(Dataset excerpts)
※ ※ ※

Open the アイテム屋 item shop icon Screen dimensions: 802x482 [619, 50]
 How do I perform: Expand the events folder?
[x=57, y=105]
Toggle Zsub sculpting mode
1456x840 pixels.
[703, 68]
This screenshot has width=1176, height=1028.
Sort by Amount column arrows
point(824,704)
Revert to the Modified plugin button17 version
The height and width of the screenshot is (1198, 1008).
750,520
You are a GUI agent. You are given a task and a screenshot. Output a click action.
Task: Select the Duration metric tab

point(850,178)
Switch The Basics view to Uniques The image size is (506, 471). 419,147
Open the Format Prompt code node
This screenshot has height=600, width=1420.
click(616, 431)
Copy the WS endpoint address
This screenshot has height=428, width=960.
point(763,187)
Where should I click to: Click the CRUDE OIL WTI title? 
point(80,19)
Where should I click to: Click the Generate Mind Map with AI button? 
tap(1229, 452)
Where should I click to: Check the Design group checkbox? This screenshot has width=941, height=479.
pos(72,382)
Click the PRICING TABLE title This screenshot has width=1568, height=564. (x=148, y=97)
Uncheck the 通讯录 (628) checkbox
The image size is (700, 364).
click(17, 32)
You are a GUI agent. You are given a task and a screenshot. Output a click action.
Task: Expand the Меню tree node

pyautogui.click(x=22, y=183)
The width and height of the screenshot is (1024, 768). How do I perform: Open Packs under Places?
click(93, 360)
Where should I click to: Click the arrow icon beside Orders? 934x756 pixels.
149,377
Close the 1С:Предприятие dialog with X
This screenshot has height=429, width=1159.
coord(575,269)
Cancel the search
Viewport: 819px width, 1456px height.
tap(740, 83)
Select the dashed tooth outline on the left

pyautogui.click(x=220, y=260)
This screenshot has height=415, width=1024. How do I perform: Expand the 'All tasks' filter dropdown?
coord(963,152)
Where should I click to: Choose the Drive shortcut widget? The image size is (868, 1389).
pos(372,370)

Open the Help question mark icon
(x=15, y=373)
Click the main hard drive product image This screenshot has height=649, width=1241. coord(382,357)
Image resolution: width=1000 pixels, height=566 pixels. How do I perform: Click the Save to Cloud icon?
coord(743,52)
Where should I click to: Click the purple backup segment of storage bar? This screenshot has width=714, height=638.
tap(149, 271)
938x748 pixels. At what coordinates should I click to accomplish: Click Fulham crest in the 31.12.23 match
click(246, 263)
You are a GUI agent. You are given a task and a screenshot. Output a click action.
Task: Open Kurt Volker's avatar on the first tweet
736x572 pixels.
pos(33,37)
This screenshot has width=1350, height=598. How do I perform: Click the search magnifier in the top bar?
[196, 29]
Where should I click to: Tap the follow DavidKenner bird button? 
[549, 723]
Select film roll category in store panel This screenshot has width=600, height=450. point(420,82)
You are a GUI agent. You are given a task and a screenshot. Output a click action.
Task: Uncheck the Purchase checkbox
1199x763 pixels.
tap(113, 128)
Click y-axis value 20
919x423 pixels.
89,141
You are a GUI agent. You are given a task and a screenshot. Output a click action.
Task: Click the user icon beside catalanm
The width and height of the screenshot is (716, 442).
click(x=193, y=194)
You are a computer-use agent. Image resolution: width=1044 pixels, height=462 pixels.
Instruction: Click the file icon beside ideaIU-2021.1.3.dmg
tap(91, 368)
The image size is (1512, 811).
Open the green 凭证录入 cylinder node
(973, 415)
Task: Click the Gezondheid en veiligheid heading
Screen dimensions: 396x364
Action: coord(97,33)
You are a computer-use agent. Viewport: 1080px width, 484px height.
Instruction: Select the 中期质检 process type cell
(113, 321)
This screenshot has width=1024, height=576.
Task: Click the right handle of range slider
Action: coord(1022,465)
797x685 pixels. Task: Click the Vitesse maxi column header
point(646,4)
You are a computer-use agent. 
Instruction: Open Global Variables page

※ ※ ※

TASK ITEM
A word-for-word transcription of the data above is required.

WRITTEN ANSWER
Open the アイテム屋 item shop icon Screen dimensions: 802x482 [619, 50]
 How do I perform: Expand the events folder?
[x=57, y=105]
Toggle Zsub sculpting mode
1456x840 pixels.
[703, 68]
This screenshot has width=1176, height=1028.
Sort by Amount column arrows
point(824,704)
Revert to the Modified plugin button17 version
The height and width of the screenshot is (1198, 1008).
750,520
You are a GUI agent. You are given a task and a screenshot. Output a click action.
Task: Select the Duration metric tab

point(850,178)
Switch The Basics view to Uniques The image size is (506, 471). 419,147
Open the Format Prompt code node
This screenshot has height=600, width=1420.
click(616, 431)
Copy the WS endpoint address
This screenshot has height=428, width=960.
point(763,187)
Where should I click to: Click the CRUDE OIL WTI title? 
point(80,19)
Where should I click to: Click the Generate Mind Map with AI button? 
tap(1229, 452)
Where should I click to: Check the Design group checkbox? This screenshot has width=941, height=479.
pos(72,382)
Click the PRICING TABLE title This screenshot has width=1568, height=564. (x=148, y=97)
Uncheck the 通讯录 (628) checkbox
The image size is (700, 364).
click(17, 32)
You are a GUI agent. You are given a task and a screenshot. Output a click action.
Task: Expand the Меню tree node

pyautogui.click(x=22, y=183)
The width and height of the screenshot is (1024, 768). How do I perform: Open Packs under Places?
click(93, 360)
Where should I click to: Click the arrow icon beside Orders? 934x756 pixels.
149,377
Close the 1С:Предприятие dialog with X
This screenshot has height=429, width=1159.
coord(575,269)
Cancel the search
Viewport: 819px width, 1456px height.
tap(740, 83)
Select the dashed tooth outline on the left

pyautogui.click(x=220, y=260)
This screenshot has height=415, width=1024. How do I perform: Expand the 'All tasks' filter dropdown?
coord(963,152)
Where should I click to: Choose the Drive shortcut widget? The image size is (868, 1389).
pos(372,370)

Open the Help question mark icon
(x=15, y=373)
Click the main hard drive product image This screenshot has height=649, width=1241. coord(382,357)
Image resolution: width=1000 pixels, height=566 pixels. How do I perform: Click the Save to Cloud icon?
coord(743,52)
Where should I click to: Click the purple backup segment of storage bar? This screenshot has width=714, height=638.
tap(149, 271)
938x748 pixels. At what coordinates should I click to accomplish: Click Fulham crest in the 31.12.23 match
click(246, 263)
You are a GUI agent. You are given a task and a screenshot. Output a click action.
Task: Open Kurt Volker's avatar on the first tweet
736x572 pixels.
pos(33,37)
This screenshot has width=1350, height=598. How do I perform: Click the search magnifier in the top bar?
[196, 29]
Where should I click to: Tap the follow DavidKenner bird button? 
[549, 723]
Select film roll category in store panel This screenshot has width=600, height=450. point(420,82)
You are a GUI agent. You are given a task and a screenshot. Output a click action.
Task: Uncheck the Purchase checkbox
1199x763 pixels.
tap(113, 128)
Click y-axis value 20
919x423 pixels.
89,141
You are a GUI agent. You are given a task and a screenshot. Output a click action.
Task: Click the user icon beside catalanm
The width and height of the screenshot is (716, 442).
click(x=193, y=194)
You are a computer-use agent. Image resolution: width=1044 pixels, height=462 pixels.
Instruction: Click the file icon beside ideaIU-2021.1.3.dmg
tap(91, 368)
The image size is (1512, 811).
Open the green 凭证录入 cylinder node
(973, 415)
Task: Click the Gezondheid en veiligheid heading
Screen dimensions: 396x364
Action: coord(97,33)
You are a computer-use agent. Viewport: 1080px width, 484px height.
Instruction: Select the 中期质检 process type cell
(113, 321)
This screenshot has width=1024, height=576.
Task: Click the right handle of range slider
Action: coord(1022,465)
797x685 pixels. Task: Click the Vitesse maxi column header
point(646,4)
You are a computer-use agent. 
Instruction: Open Global Variables page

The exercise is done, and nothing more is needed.